AI Reasoning Model Competition Heats Up
The launch of the deep thinking model puts Google in direct competition with OpenAI and Anthropic in the AI reasoning race. OpenAI’s o1 model reportedly spends more time “thinking” before generating responses, using reinforcement learning to improve reasoning chains. Anthropic’s Claude 3 has also carved out a niche in research and analytical tasks. Now, Google has staked its claim in the same field, backed by the infrastructure and distribution advantages of being integrated into Workspace and Cloud Platform.

For professional users, this means making a choice between fast general responses and slower, deeper reasoning, which could lead to a new architectural decision. Applications may route simple queries to standard models while escalating complex issues to the reasoning model, creating a layered AI reasoning approach.
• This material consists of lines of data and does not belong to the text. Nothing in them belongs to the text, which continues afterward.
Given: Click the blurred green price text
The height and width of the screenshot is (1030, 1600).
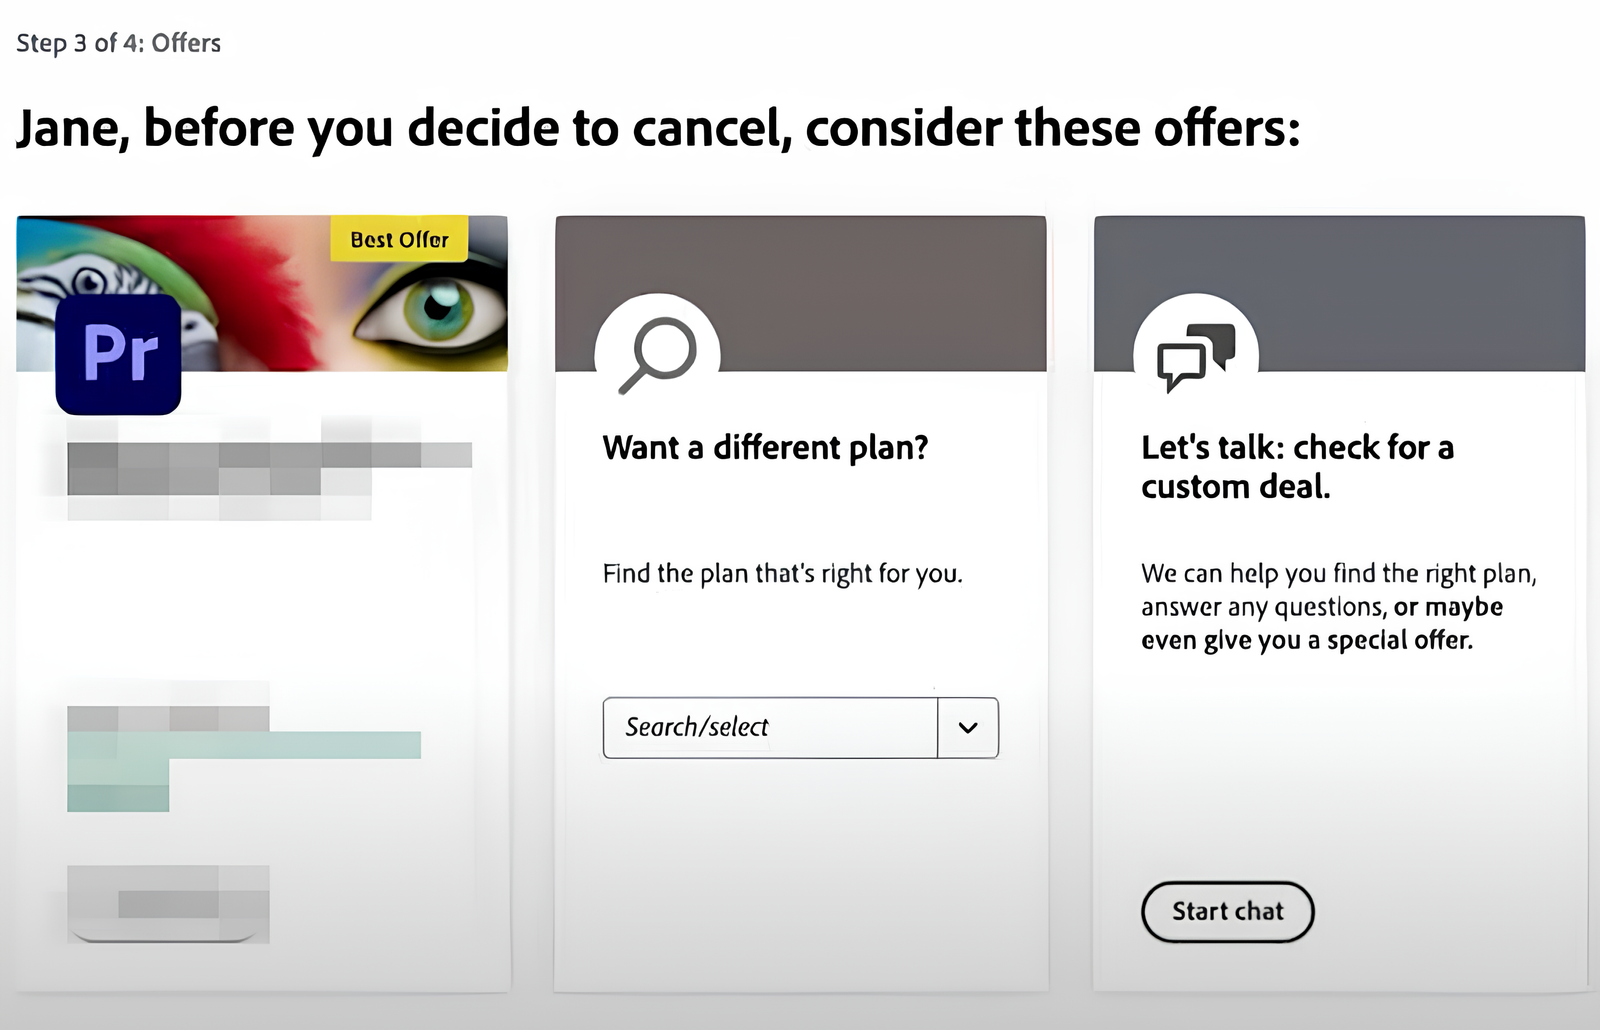Looking at the screenshot, I should pyautogui.click(x=244, y=760).
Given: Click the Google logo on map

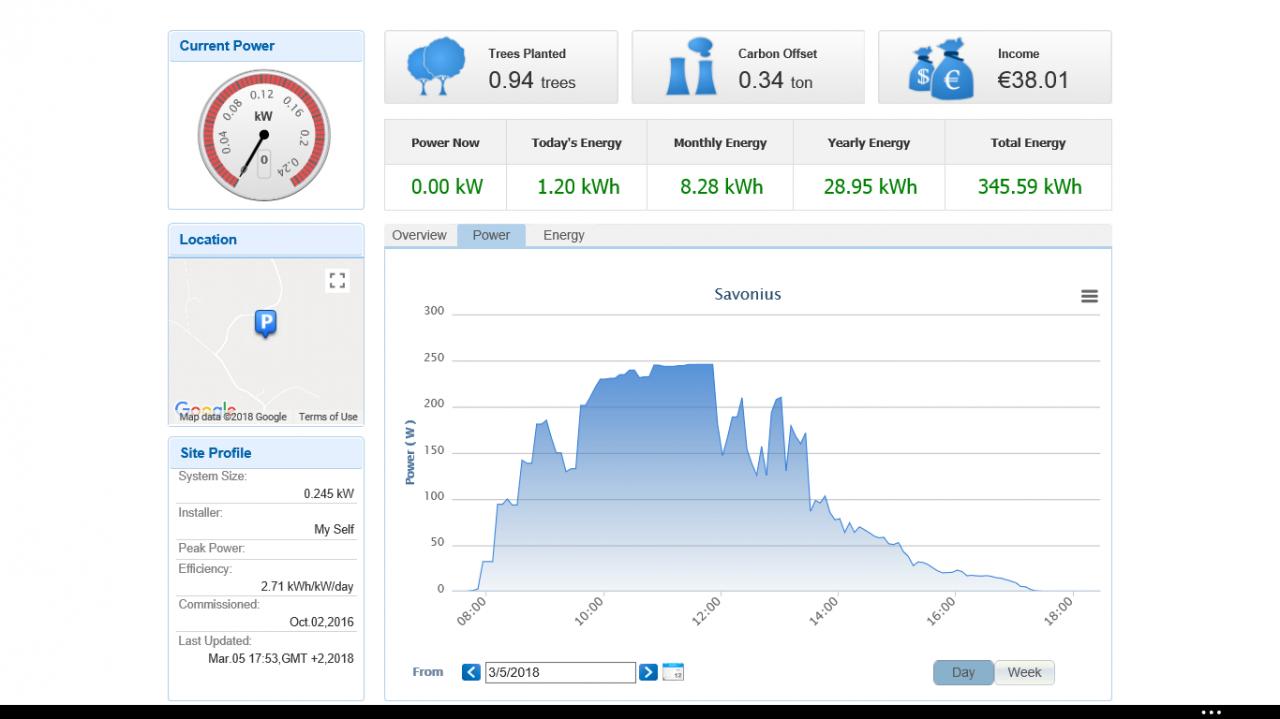Looking at the screenshot, I should tap(205, 409).
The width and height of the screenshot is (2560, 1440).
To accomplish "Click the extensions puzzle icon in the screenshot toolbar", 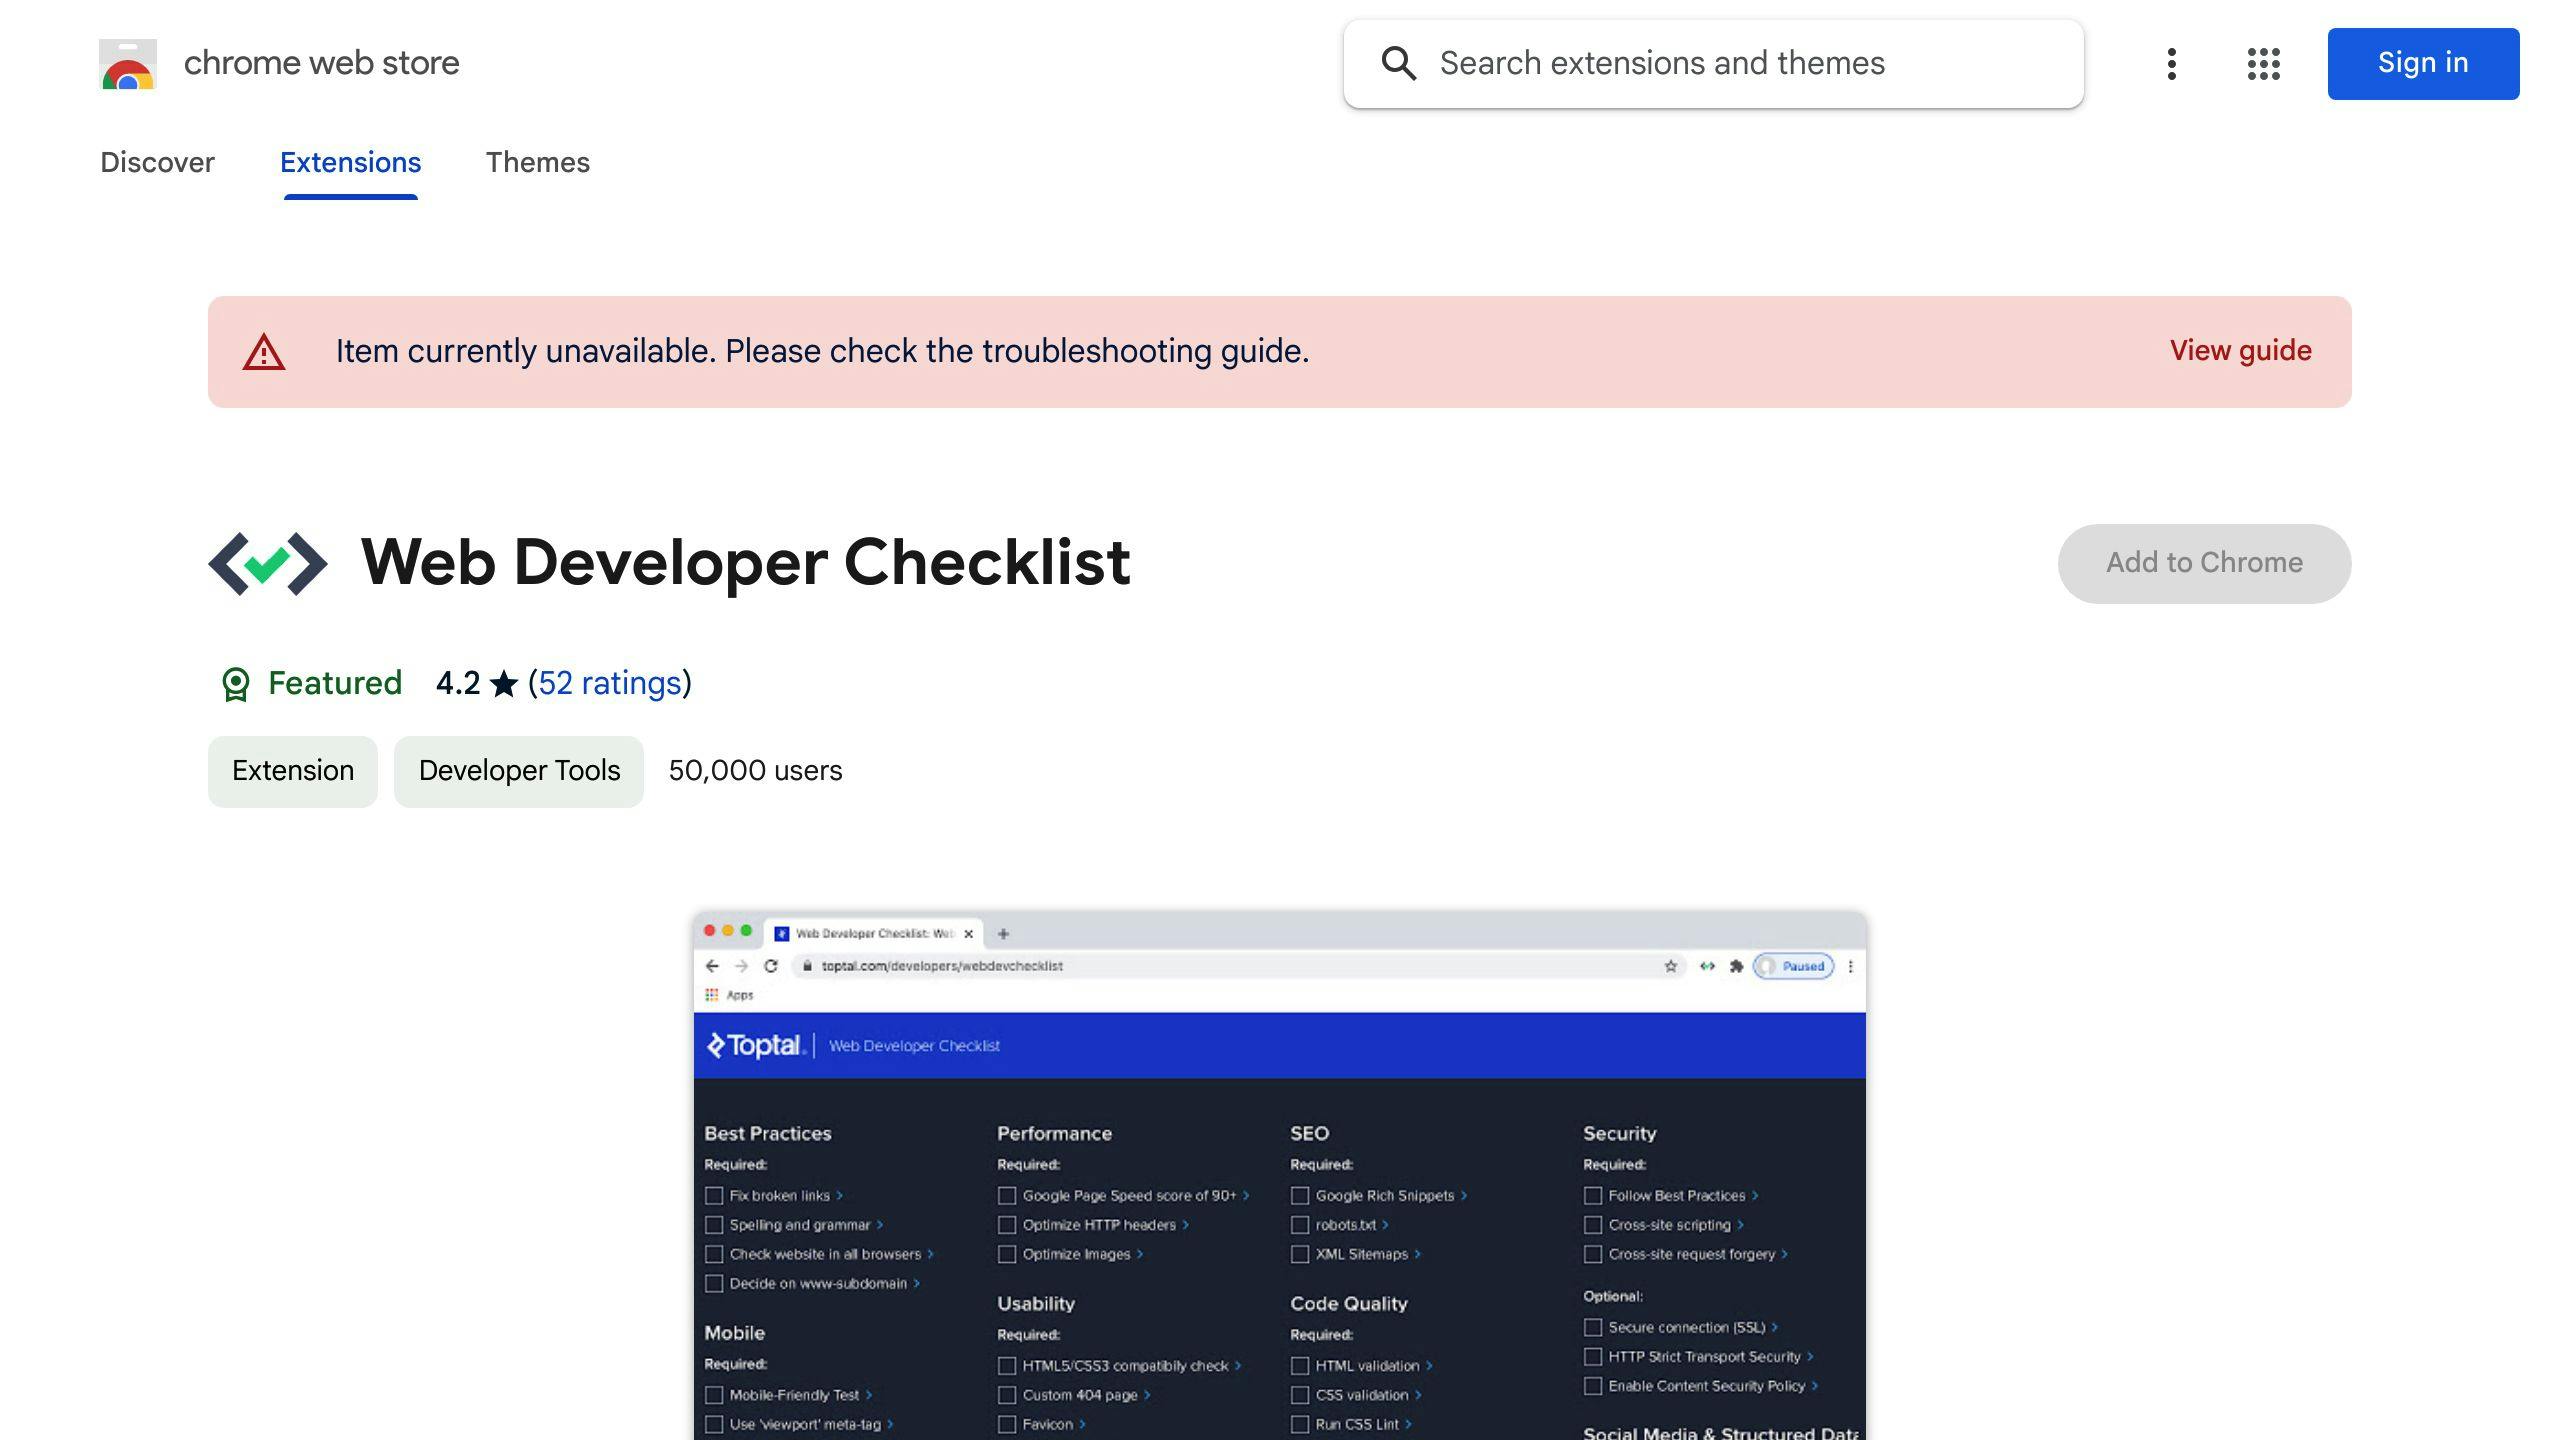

Google posted on X on Thursday: “Gemini 3 Deep Think performed exceptionally well in pushing the frontiers of intelligence in benchmark tests. Specific data: 48.4% in ‘Humanity’s Last Exam’ (without tools), 84.6% in ARC-AGI-2 (verified by the ARC Prize Foundation), and an Elo rating of 3455 on Codeforces.”

Google also pointed out that the model now excels in fields like chemistry and physics.

The true test of this competition, however, will not be the press releases, but real-world adoption. If research institutions and engineering firms begin using deep thinking models to tackle complex tasks, it will validate Google’s judgment—that the future of enterprise AI lies in depth, not speed. The company has made it clear: it is competing for the high-end sector of the AI market, where reasoning matters more than conversation.